Each and every day automobiles and their infrastructure kill astounding numbers of living creatures. Sprawling automobile landscapes have encroached on many animals’ living spaces. Wildlife that can’t or won’t cross roads are unable to feed or reproduce as effectively in fragmented areas. New highway construction, for instance, has severed Florida’s jaguars (the cat, not the car) from significant portions of their living space. Road building also threatens Canadian grizzly bears and Colorado’s pronghorn antelope.

Beyond roadways, automobile pollutants – from benzene to formaldehyde and ozone to particulate matter – harm animal health in ways that are as varied as the species affected.
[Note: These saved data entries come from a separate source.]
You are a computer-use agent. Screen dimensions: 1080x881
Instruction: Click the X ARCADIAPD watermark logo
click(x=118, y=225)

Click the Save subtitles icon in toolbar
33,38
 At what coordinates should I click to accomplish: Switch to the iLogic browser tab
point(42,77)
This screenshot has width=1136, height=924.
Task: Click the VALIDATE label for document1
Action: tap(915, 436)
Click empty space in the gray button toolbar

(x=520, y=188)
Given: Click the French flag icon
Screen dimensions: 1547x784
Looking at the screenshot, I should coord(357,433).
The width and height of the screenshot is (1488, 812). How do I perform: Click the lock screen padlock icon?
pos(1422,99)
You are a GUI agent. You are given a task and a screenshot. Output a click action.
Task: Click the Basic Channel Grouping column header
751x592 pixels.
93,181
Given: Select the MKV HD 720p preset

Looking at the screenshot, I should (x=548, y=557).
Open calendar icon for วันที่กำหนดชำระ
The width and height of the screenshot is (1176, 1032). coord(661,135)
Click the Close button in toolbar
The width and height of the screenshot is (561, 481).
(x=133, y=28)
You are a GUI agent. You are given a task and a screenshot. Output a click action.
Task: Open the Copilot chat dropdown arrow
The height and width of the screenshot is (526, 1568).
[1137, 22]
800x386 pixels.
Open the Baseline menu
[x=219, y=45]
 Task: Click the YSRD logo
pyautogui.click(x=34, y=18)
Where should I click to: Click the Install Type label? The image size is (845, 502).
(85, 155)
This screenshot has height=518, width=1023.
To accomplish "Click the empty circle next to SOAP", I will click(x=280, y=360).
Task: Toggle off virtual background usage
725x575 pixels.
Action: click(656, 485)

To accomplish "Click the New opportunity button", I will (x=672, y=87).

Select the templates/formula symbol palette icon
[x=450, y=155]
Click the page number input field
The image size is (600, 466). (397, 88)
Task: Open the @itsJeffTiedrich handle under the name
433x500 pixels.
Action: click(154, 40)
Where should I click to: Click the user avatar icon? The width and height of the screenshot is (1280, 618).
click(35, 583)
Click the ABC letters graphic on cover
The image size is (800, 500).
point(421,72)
Automobiles endanger pets in a number of other ways, from the unsuspecting dogs that lap up poisonous antifreeze to the thousands of pets that die trapped in hot, parked cars every year.

Most disturbingly, the more than six million kilometres of North American highway host an open-air slaughterhouse where millions of anonymous victims are permanently silenced. The Humane Society claims U.S. automobiles flatten as many as a million animals per day; cats, dogs, gophers, skunks (these myopic little critters see barely ten feet ahead), frogs, iguanas, black bears, coyotes, hawks, magpies, salamanders, snakes, pelicans, squirrels, hedgehogs and the like meet an untimely death as highway road kill.

In Maine, the porcupine is the most common victim while in California it’s the raccoon. Deer alone are hit more than 4,000 times per day by cars, SUVs and other U.S. vehicles. In 1995 deer were involved in a whopping 1 in 6 vehicle crashes in Wyoming.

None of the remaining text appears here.